Re: [Qemu-devel] chardev's and fd's in monitors

[Markus Armbruster]

"Daniel P. Berrange" <address@hidden> writes:

> On Wed, Oct 19, 2016 at 09:12:11AM +0100, Dr. David Alan Gilbert wrote:
>> * Markus Armbruster (address@hidden) wrote:
>> > "Daniel P. Berrange" <address@hidden> writes:
>> > 
>> > > On Tue, Oct 18, 2016 at 02:52:13PM +0100, Dr. David Alan Gilbert wrote:
[...]
>> > >> I already use error_report's in places in migration threads of various
>> > >> types; I'm not sure if that's a problem.
>> > >
>> > > Unless those places are protected by the big qemu lock, that sounds
>> > > not good. error_report calls into error_vprintf which checks the
>> > > 'cur_mon' global "Monitor" pointer. This variable is updated at
>> > > runtime - eg in qmp_human_monitor_command(), monitor_qmp_read(),
>> > > monitor_read(), etc. So if migration threads outside the BQL are
>> > > calling error_report() that could well cause problems.
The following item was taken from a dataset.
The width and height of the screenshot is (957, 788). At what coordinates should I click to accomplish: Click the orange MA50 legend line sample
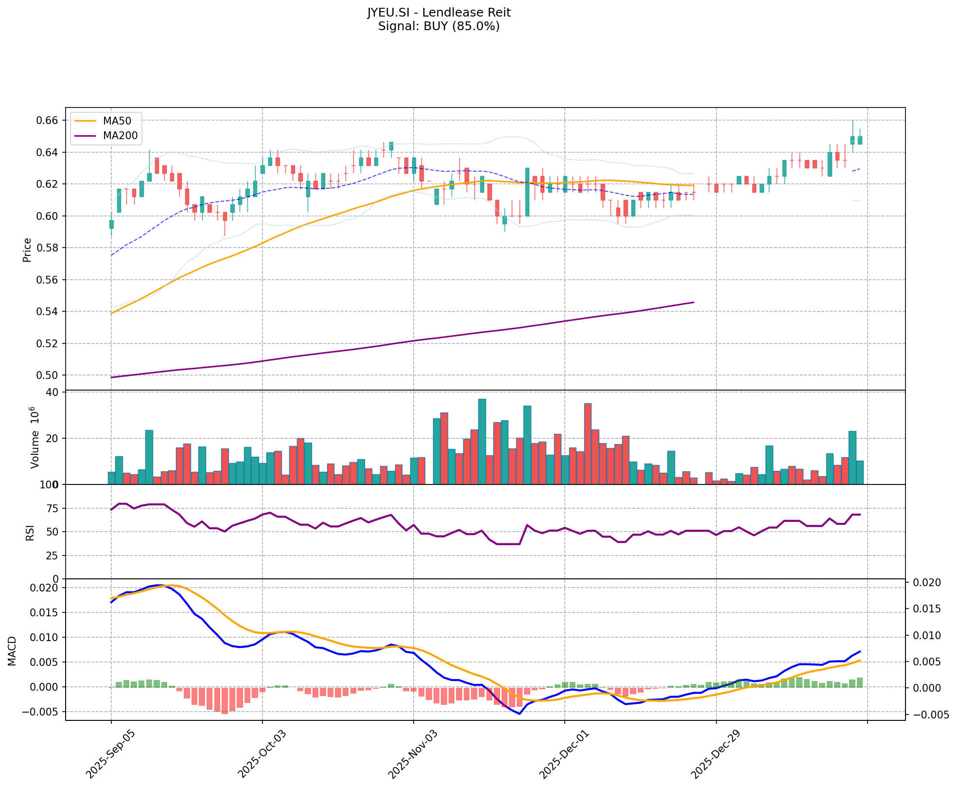(x=86, y=121)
If you
>> > > are lucky messages will merely end up going to stderr instead of
>> > > the monitor, but in worst case I wouldn't be surprised if there
>> > > is a crash possibility in some race conditions.
>> > 
>> > cur_mon dates back to single-threaded times.
>> > 
>> > The idea is to print to the monitor when running within an HMP command,
>> > else to stderr.
>> > 
>> > The current solution is to set cur_mon around monitor commands.  Fine
>> > with a single thread, not fine at all with multiple threads.
>> > 
>> > Making cur_mon thread-local should fix things.
>> > 
>> > If you do want to report errors from another thread in a monitor, you
>> > should use error_setg() & friends to get them into the monitor, in my
>> > opinion.  Asynchronously barfing output to a monitor doesn't strike me
>> > as a sensible design.  Not least because it doesn't work at all with
>> > QMP!  If an error message is important enough for the human monitor's
>> > user to make use route it to the human monitor, why is hiding it from
>> > the QMP client okay?
>> > 
>> > If I'm wrong and it is sensible, we need locking.
>> 
>> The difficulty is that we've long tried to be consistent and use error_report
>> rather than fprintf's; now that is turning out to be wrong if we're in
>> other threads.

No, the two are equally wrong as wrong as far as threading is concerned:
unless that other thread is executing an HMP command, error_report()
calls vfprintf().

>>                 It's even trickier for the cases of routines that might
>> be called in either the main thread or another thread - we have no
>> right answer as to how they should print na error.
>
> Pretty much all code should be using error_setg together with an Error **errp
> parameter to the method. The only places that should use error_report are at
> top of the call chain where they unambigously know that the printed result
> is going to the right place.

When you know your code's running on behalf of startup code, a monitor
command or similar, go ahead and error_report().

When you don't know your context, error reporting should be left to
something up the stack that does.  This means returning a suitable error
value in simple cases (null, -1, -errno, whatever makes sense, just
document it), and error_setg() when error values don't provide enough
information to the caller to report the error in a useful way.

[...]